# [Task prompt]
Print, exactly as given, each line of the data from the line containing "Viewport: 600px width, 390px" up to and including its last line.

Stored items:
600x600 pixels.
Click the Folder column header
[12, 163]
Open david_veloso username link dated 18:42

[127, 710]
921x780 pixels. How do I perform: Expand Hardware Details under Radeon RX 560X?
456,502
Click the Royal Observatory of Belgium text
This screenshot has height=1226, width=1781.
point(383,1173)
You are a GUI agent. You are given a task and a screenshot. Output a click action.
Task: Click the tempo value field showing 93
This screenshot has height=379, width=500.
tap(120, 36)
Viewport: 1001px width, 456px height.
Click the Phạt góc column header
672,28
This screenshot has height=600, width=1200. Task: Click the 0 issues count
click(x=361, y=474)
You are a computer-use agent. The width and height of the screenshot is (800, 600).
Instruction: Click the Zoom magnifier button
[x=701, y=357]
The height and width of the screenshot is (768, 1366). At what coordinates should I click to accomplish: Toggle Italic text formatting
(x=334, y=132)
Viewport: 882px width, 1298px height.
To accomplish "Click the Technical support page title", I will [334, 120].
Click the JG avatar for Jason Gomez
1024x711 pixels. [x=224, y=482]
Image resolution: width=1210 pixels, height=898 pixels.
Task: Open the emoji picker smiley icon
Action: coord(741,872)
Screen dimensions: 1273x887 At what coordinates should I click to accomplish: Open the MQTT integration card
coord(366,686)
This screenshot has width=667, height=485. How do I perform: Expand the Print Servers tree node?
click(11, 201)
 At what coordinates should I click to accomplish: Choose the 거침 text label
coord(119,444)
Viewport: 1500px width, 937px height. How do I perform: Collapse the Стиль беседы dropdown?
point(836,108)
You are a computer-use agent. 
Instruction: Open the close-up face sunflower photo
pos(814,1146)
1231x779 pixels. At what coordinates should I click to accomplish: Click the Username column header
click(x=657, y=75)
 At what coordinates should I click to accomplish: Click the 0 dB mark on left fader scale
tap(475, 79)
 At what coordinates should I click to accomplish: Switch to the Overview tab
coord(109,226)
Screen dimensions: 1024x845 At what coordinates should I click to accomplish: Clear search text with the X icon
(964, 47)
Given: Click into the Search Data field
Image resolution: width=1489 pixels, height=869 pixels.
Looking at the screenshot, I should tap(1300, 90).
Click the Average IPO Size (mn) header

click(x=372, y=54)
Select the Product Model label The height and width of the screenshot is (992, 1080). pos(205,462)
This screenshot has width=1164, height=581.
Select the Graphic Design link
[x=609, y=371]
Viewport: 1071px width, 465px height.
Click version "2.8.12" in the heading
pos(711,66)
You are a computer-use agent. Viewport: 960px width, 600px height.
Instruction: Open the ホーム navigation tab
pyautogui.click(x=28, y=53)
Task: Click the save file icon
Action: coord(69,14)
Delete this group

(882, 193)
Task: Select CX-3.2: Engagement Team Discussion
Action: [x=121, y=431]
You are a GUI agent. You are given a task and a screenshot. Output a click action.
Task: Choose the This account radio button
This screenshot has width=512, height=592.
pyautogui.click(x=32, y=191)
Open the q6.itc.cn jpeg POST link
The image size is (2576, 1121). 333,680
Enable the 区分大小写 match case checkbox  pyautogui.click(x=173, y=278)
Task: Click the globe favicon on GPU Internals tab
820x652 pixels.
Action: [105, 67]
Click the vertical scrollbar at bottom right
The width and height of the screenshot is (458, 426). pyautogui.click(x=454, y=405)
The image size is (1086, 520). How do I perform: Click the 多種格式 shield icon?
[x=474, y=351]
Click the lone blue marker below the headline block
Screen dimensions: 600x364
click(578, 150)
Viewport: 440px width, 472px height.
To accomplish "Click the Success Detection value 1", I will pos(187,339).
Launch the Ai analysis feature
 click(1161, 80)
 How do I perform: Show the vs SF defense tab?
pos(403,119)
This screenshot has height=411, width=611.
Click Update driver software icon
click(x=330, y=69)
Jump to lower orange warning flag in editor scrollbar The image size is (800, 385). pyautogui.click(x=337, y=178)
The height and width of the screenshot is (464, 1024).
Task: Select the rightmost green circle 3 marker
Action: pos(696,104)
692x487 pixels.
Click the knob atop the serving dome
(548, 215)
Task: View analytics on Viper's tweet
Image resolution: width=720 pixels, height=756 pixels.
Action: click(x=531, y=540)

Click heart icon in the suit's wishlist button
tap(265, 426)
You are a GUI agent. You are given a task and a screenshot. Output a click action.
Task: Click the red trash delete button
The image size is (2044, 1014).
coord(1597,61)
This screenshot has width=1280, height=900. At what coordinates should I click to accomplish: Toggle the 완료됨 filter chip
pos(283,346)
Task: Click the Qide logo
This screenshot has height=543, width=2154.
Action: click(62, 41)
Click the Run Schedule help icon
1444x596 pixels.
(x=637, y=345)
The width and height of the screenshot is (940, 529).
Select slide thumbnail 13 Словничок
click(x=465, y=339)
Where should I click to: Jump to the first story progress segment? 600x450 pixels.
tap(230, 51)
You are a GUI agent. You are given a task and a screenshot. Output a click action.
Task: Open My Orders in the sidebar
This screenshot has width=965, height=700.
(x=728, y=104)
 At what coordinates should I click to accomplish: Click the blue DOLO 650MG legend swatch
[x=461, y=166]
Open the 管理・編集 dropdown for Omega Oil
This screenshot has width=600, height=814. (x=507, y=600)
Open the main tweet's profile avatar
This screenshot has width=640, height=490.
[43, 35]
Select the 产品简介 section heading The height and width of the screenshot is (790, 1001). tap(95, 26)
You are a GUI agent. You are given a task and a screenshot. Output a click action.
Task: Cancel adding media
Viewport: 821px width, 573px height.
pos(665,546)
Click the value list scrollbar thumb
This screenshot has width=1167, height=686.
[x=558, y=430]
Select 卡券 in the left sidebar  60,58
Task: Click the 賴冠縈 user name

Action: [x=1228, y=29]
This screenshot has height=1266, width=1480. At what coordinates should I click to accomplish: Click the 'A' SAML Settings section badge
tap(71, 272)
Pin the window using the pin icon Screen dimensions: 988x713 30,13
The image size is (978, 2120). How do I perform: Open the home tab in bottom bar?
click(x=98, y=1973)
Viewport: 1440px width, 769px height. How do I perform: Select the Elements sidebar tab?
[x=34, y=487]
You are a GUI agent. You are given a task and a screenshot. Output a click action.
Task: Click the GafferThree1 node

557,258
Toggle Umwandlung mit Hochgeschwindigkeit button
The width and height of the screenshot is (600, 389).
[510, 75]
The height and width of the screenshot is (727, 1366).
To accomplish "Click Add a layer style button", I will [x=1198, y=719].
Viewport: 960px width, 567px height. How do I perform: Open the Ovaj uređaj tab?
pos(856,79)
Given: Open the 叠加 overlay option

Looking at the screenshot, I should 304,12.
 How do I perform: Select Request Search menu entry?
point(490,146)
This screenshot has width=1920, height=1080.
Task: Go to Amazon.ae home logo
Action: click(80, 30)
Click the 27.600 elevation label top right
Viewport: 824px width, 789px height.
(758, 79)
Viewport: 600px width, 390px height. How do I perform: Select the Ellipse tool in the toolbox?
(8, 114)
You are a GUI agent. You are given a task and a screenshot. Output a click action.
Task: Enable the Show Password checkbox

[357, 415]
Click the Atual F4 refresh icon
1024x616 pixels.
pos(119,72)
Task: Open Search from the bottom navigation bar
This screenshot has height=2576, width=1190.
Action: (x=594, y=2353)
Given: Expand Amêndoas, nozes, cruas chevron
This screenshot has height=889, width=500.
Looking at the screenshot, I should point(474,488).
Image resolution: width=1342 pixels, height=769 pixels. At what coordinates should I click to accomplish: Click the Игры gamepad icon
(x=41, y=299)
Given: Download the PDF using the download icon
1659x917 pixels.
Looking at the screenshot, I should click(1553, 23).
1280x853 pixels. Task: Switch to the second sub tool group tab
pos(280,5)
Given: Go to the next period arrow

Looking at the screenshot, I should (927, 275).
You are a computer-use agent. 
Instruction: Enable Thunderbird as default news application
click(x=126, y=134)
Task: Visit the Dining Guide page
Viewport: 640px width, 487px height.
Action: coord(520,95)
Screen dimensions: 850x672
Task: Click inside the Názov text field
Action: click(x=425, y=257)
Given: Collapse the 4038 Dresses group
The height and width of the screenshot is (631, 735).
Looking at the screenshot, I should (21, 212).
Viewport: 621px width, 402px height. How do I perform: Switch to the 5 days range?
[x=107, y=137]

# [Exercise output]
Viewport: 600px width, 390px height. How do I perform: Select the Ellipse tool in the toolbox?
(8, 114)
You are a GUI agent. You are given a task and a screenshot. Output a click action.
Task: Enable the Show Password checkbox

[357, 415]
Click the Atual F4 refresh icon
1024x616 pixels.
pos(119,72)
Task: Open Search from the bottom navigation bar
This screenshot has height=2576, width=1190.
Action: (x=594, y=2353)
Given: Expand Amêndoas, nozes, cruas chevron
This screenshot has height=889, width=500.
Looking at the screenshot, I should point(474,488).
Image resolution: width=1342 pixels, height=769 pixels. At what coordinates should I click to accomplish: Click the Игры gamepad icon
(x=41, y=299)
Given: Download the PDF using the download icon
1659x917 pixels.
Looking at the screenshot, I should click(1553, 23).
1280x853 pixels. Task: Switch to the second sub tool group tab
pos(280,5)
Given: Go to the next period arrow

Looking at the screenshot, I should (927, 275).
You are a computer-use agent. 
Instruction: Enable Thunderbird as default news application
click(x=126, y=134)
Task: Visit the Dining Guide page
Viewport: 640px width, 487px height.
Action: coord(520,95)
Screen dimensions: 850x672
Task: Click inside the Názov text field
Action: click(x=425, y=257)
Given: Collapse the 4038 Dresses group
The height and width of the screenshot is (631, 735).
Looking at the screenshot, I should (21, 212).
Viewport: 621px width, 402px height. How do I perform: Switch to the 5 days range?
[x=107, y=137]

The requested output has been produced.